Extracted data entries
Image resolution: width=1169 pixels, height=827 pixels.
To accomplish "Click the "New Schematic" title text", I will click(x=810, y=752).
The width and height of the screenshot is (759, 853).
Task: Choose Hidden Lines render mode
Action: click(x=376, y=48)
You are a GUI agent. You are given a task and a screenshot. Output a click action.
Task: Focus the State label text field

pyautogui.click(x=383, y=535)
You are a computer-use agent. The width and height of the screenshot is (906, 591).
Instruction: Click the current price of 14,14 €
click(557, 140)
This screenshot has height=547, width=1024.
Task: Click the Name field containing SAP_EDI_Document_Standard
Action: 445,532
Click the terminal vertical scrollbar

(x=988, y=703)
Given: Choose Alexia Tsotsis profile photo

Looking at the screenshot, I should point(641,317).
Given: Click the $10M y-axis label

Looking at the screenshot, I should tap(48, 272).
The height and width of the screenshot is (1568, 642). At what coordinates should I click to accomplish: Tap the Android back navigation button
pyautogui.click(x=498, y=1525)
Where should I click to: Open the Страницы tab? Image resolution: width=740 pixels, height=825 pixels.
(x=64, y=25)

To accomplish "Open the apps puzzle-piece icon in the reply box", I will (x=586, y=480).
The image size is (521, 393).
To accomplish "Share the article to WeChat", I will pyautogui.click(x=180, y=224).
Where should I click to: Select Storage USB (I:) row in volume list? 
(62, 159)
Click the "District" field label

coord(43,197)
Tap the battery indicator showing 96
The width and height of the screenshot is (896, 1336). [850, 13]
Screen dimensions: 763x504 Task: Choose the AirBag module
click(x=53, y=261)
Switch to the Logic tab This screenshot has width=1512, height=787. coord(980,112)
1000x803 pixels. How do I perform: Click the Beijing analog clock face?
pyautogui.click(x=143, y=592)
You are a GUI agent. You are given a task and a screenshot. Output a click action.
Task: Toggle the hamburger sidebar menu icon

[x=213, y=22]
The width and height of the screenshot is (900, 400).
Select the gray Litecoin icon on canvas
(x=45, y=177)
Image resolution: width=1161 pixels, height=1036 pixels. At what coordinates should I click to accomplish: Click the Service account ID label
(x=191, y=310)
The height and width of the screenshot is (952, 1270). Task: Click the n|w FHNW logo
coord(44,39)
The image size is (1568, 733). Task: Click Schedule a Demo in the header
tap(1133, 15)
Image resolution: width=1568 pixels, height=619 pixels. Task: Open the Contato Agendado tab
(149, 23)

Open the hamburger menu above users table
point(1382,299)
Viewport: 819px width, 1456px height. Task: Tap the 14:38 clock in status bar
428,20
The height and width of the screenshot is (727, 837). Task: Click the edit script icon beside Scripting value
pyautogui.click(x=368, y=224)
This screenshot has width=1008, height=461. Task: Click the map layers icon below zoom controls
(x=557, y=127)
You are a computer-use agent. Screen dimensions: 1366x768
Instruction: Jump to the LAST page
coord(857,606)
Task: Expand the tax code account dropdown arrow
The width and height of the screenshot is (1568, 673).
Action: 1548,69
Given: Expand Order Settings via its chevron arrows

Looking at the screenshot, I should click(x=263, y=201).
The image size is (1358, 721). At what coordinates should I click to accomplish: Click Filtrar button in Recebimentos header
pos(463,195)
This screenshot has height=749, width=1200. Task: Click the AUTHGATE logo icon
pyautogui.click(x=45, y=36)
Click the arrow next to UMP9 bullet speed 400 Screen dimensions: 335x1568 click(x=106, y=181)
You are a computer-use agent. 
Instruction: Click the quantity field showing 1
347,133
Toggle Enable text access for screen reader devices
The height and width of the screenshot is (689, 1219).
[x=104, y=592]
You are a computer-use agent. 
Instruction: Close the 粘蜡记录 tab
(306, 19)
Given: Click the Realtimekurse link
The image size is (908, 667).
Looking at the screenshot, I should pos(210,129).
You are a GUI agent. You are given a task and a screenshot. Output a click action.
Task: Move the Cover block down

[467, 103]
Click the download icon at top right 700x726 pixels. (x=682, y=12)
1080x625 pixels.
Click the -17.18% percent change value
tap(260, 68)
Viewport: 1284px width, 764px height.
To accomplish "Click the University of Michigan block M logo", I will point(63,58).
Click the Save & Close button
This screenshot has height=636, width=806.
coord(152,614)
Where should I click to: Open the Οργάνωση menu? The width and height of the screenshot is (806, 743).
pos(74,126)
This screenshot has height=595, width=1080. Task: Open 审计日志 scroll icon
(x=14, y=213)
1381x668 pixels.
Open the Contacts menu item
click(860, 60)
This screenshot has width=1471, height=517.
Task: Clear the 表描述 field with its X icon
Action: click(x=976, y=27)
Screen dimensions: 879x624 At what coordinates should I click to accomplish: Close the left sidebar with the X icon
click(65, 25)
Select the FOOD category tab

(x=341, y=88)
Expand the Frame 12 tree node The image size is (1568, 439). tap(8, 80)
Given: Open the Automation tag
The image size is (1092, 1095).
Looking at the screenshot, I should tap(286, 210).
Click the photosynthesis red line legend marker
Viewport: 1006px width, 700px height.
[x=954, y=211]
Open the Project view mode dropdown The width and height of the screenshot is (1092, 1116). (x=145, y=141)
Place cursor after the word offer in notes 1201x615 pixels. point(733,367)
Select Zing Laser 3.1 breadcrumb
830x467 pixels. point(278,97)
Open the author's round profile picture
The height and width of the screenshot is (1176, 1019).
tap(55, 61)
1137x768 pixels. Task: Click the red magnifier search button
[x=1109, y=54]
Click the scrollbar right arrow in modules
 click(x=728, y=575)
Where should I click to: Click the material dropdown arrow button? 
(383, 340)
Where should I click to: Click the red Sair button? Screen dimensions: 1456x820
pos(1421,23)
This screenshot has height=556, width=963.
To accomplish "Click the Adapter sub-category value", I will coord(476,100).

Work item
Please quote every record above exactly as it appears.

Result of the exercise
Image resolution: width=1169 pixels, height=827 pixels.
To accomplish "Click the "New Schematic" title text", I will click(x=810, y=752).
The width and height of the screenshot is (759, 853).
Task: Choose Hidden Lines render mode
Action: click(x=376, y=48)
You are a GUI agent. You are given a task and a screenshot. Output a click action.
Task: Focus the State label text field

pyautogui.click(x=383, y=535)
You are a computer-use agent. The width and height of the screenshot is (906, 591).
Instruction: Click the current price of 14,14 €
click(557, 140)
This screenshot has height=547, width=1024.
Task: Click the Name field containing SAP_EDI_Document_Standard
Action: 445,532
Click the terminal vertical scrollbar

(x=988, y=703)
Given: Choose Alexia Tsotsis profile photo

Looking at the screenshot, I should point(641,317).
Given: Click the $10M y-axis label

Looking at the screenshot, I should tap(48, 272).
The height and width of the screenshot is (1568, 642). At what coordinates should I click to accomplish: Tap the Android back navigation button
pyautogui.click(x=498, y=1525)
Where should I click to: Open the Страницы tab? Image resolution: width=740 pixels, height=825 pixels.
(x=64, y=25)

To accomplish "Open the apps puzzle-piece icon in the reply box", I will (x=586, y=480).
The image size is (521, 393).
To accomplish "Share the article to WeChat", I will pyautogui.click(x=180, y=224).
Where should I click to: Select Storage USB (I:) row in volume list? 
(62, 159)
Click the "District" field label

coord(43,197)
Tap the battery indicator showing 96
The width and height of the screenshot is (896, 1336). [850, 13]
Screen dimensions: 763x504 Task: Choose the AirBag module
click(x=53, y=261)
Switch to the Logic tab This screenshot has width=1512, height=787. coord(980,112)
1000x803 pixels. How do I perform: Click the Beijing analog clock face?
pyautogui.click(x=143, y=592)
You are a GUI agent. You are given a task and a screenshot. Output a click action.
Task: Toggle the hamburger sidebar menu icon

[x=213, y=22]
The width and height of the screenshot is (900, 400).
Select the gray Litecoin icon on canvas
(x=45, y=177)
Image resolution: width=1161 pixels, height=1036 pixels. At what coordinates should I click to accomplish: Click the Service account ID label
(x=191, y=310)
The height and width of the screenshot is (952, 1270). Task: Click the n|w FHNW logo
coord(44,39)
The image size is (1568, 733). Task: Click Schedule a Demo in the header
tap(1133, 15)
Image resolution: width=1568 pixels, height=619 pixels. Task: Open the Contato Agendado tab
(149, 23)

Open the hamburger menu above users table
point(1382,299)
Viewport: 819px width, 1456px height. Task: Tap the 14:38 clock in status bar
428,20
The height and width of the screenshot is (727, 837). Task: Click the edit script icon beside Scripting value
pyautogui.click(x=368, y=224)
This screenshot has width=1008, height=461. Task: Click the map layers icon below zoom controls
(x=557, y=127)
You are a computer-use agent. Screen dimensions: 1366x768
Instruction: Jump to the LAST page
coord(857,606)
Task: Expand the tax code account dropdown arrow
The width and height of the screenshot is (1568, 673).
Action: 1548,69
Given: Expand Order Settings via its chevron arrows

Looking at the screenshot, I should click(x=263, y=201).
The image size is (1358, 721). At what coordinates should I click to accomplish: Click Filtrar button in Recebimentos header
pos(463,195)
This screenshot has height=749, width=1200. Task: Click the AUTHGATE logo icon
pyautogui.click(x=45, y=36)
Click the arrow next to UMP9 bullet speed 400 Screen dimensions: 335x1568 click(x=106, y=181)
You are a computer-use agent. 
Instruction: Click the quantity field showing 1
347,133
Toggle Enable text access for screen reader devices
The height and width of the screenshot is (689, 1219).
[x=104, y=592]
You are a computer-use agent. 
Instruction: Close the 粘蜡记录 tab
(306, 19)
Given: Click the Realtimekurse link
The image size is (908, 667).
Looking at the screenshot, I should pos(210,129).
You are a GUI agent. You are given a task and a screenshot. Output a click action.
Task: Move the Cover block down

[467, 103]
Click the download icon at top right 700x726 pixels. (x=682, y=12)
1080x625 pixels.
Click the -17.18% percent change value
tap(260, 68)
Viewport: 1284px width, 764px height.
To accomplish "Click the University of Michigan block M logo", I will point(63,58).
Click the Save & Close button
This screenshot has height=636, width=806.
coord(152,614)
Where should I click to: Open the Οργάνωση menu? The width and height of the screenshot is (806, 743).
pos(74,126)
This screenshot has height=595, width=1080. Task: Open 审计日志 scroll icon
(x=14, y=213)
1381x668 pixels.
Open the Contacts menu item
click(860, 60)
This screenshot has width=1471, height=517.
Task: Clear the 表描述 field with its X icon
Action: click(x=976, y=27)
Screen dimensions: 879x624 At what coordinates should I click to accomplish: Close the left sidebar with the X icon
click(65, 25)
Select the FOOD category tab

(x=341, y=88)
Expand the Frame 12 tree node The image size is (1568, 439). tap(8, 80)
Given: Open the Automation tag
The image size is (1092, 1095).
Looking at the screenshot, I should tap(286, 210).
Click the photosynthesis red line legend marker
Viewport: 1006px width, 700px height.
[x=954, y=211]
Open the Project view mode dropdown The width and height of the screenshot is (1092, 1116). (x=145, y=141)
Place cursor after the word offer in notes 1201x615 pixels. point(733,367)
Select Zing Laser 3.1 breadcrumb
830x467 pixels. point(278,97)
Open the author's round profile picture
The height and width of the screenshot is (1176, 1019).
tap(55, 61)
1137x768 pixels. Task: Click the red magnifier search button
[x=1109, y=54]
Click the scrollbar right arrow in modules
 click(x=728, y=575)
Where should I click to: Click the material dropdown arrow button? 
(383, 340)
Where should I click to: Click the red Sair button? Screen dimensions: 1456x820
pos(1421,23)
This screenshot has height=556, width=963.
To accomplish "Click the Adapter sub-category value", I will coord(476,100).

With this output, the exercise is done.